Blade maker counts on healthcare
Senior technologist Ken Knotts admits that as far as vertical markets go, healthcare wasn't at the top of ClearCube's list when the company began marketing its desktop blade technology in 2000.
"We'd always heard that healthcare didn't like to spend money on technology," he says. "We also heard that hospitals didn't necessarily like to be on the cutting edge."
So company officials were definitely surprised when instead of giving the blade concept the cold shoulder, healthcare IT directors embraced it. "They loved it," Knotts says. "We were like, 'What's up with that?' And that's when we heard about HIPAA."
Healthcare IT staff instantly recognized the security built into blade technology. Unlike a conventional desktop PC, the most valuable parts of the computer - the data, the hard drive and the processing power - are centrally located in a secure room, usually within a short walk of the IT department. Connected to a monitor, keyboard and other peripherals in an exam room or patient room via ClearCube's C-Port, the blades mix the ease of use of a conventional Windows-based desktop with the centralized management qualities of a thin client architecture.

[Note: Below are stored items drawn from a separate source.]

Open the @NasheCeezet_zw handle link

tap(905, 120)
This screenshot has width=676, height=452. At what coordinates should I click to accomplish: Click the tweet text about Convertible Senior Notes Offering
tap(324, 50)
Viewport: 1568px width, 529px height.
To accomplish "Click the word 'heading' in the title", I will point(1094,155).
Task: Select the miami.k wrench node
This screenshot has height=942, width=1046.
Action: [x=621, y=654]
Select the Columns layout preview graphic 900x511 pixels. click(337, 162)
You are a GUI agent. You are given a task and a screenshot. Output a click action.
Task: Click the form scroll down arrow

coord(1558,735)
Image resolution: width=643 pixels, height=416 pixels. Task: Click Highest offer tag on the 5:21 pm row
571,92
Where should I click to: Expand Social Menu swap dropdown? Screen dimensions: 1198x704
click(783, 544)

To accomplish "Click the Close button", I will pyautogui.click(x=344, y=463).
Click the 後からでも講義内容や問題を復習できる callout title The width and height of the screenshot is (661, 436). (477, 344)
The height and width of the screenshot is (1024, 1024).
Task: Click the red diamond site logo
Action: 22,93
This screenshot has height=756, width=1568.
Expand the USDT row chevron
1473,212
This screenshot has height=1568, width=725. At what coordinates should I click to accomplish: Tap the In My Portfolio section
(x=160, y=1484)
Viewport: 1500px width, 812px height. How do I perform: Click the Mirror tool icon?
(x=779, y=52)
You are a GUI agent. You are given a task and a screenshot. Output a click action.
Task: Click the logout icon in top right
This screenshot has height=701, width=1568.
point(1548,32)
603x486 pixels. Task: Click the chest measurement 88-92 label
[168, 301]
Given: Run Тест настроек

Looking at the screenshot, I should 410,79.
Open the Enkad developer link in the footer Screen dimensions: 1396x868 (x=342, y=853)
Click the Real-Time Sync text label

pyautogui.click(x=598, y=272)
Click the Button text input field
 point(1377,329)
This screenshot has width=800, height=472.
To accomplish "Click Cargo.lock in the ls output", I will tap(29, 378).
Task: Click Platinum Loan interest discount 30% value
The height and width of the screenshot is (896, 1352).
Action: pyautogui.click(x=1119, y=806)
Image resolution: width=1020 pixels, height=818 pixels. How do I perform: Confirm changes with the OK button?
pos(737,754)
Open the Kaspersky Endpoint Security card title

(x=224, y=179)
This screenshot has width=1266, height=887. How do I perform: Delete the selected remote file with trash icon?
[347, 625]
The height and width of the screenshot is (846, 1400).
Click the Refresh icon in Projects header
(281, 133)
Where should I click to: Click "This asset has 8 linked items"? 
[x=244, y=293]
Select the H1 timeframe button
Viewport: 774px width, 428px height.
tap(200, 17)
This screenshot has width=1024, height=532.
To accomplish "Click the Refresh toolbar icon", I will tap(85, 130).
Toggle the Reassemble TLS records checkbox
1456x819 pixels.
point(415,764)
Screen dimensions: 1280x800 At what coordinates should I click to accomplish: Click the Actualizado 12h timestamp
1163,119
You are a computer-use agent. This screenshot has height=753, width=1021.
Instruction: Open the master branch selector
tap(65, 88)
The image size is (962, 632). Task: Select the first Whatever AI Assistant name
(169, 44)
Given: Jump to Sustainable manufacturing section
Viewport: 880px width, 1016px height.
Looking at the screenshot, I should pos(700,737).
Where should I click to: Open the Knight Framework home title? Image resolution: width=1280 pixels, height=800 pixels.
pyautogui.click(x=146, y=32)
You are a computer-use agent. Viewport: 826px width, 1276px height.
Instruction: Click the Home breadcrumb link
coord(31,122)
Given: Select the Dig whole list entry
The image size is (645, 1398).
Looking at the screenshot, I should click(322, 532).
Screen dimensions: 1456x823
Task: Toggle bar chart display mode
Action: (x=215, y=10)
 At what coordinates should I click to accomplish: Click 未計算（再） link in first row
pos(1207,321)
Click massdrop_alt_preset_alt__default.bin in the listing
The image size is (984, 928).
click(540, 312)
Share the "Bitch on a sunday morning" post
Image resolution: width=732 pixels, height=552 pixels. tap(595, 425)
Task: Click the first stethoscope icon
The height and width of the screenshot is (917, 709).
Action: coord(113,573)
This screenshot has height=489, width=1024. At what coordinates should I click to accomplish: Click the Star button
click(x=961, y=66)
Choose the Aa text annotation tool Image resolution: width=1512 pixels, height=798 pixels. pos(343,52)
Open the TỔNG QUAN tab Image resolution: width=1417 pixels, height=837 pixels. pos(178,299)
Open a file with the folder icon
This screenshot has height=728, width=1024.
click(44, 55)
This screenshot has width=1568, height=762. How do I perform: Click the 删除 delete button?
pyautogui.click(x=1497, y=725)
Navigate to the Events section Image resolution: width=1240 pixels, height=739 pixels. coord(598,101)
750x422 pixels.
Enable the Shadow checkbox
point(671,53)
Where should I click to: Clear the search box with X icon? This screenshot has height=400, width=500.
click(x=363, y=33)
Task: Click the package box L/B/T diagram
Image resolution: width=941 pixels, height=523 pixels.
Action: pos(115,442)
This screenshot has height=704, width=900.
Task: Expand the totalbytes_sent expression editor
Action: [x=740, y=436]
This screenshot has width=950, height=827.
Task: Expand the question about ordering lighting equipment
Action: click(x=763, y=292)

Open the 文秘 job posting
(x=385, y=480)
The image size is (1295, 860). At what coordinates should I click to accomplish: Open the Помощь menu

Today, healthcare accounts for about a third of ClearCube's revenues, but converts to the technology say it's more than just a one-trick pony that solves HIPAA security issues.
"I can come up with 10 good reasons right off the top of my head," says early adopter Jeff Jones of the Oklahoma Heart Hospital, a 78-bed all-digital facility in Oklahoma City. Among them: blade set-ups take up less space, are quieter than conventional PCs (no noisy fans in patient rooms), are less likely to be stolen, don't pose infection control issues and save IT staff time because they don't have to be dispatched to far-off rooms or facilities.
Blades may also prove cheaper to own over the long run. Although the up-front seat cost of a ClearCube blade is about 1.5 times more that of a desktop machine, IDC analyst David Tapper estimated that a customer with a 100-seat ClearCube implementation could save the equivalent of $35,120 annually in IT time.